Distance running training philosophy has changed throughout the years. Well, really, it goes back and forth between two "schools"- more distance vs. more intensity.
  • Late 1800's [time on your feet]: long walks with the occasional bout of sprinting for a short distance
  • Early 1900's [distance]: long runs + walks and a little bit of short, high intensity intervals
  • 40's and 50's [intensity]: lots and lots of shorter intervals (i.e., 80x200m) or lots of longer intervals at a higher intensity (i.e., 10x400m run in a descending fashion)... the latest and greatest school of thought was to get your heart rate up to 180bpm during the intervals (basically max out) and recover around 120bpm
  • 60's and 70's [hard/easy cycles]: the "base mileage phase" was emphasized again, but interval workouts still had their place in most training schedules. While weekly mileage remained pretty high (owing to a lot of long, easy runs), interval workouts were incorporated to help athletes get used to running at their goal race pace.

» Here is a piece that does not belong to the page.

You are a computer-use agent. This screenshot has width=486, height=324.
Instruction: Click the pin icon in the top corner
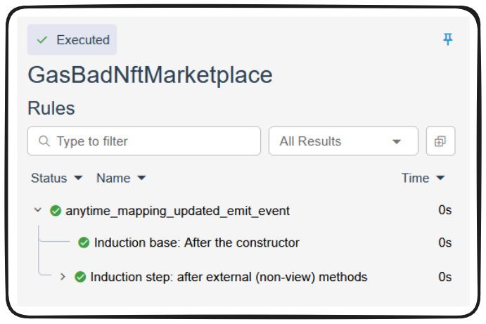pyautogui.click(x=447, y=39)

  • 80's and 90's [science]: the hard/easy philosophy was maintained, except instead of an entire cycle being long, easy miles followed by another cycle of hard, tempo miles, both workouts were incorporated into the weekly training schedule. "Science" made its debut in training, and finding your VO2max became all the rage, which popularized Zone Training (hence hard/easy workouts happily co-existing in the same week!).    
  • 2000's [very yes]: a little mix of everything depending upon the athlete, what they're training for, how much time they have, injuries... training has got "all crazy" and even begun incorporating hard/easy paces into the same workout [known as The Progression Run - i.e., the runs from hell that coach has us do sometimes where we start off at marathon pace and descend to 10k pace].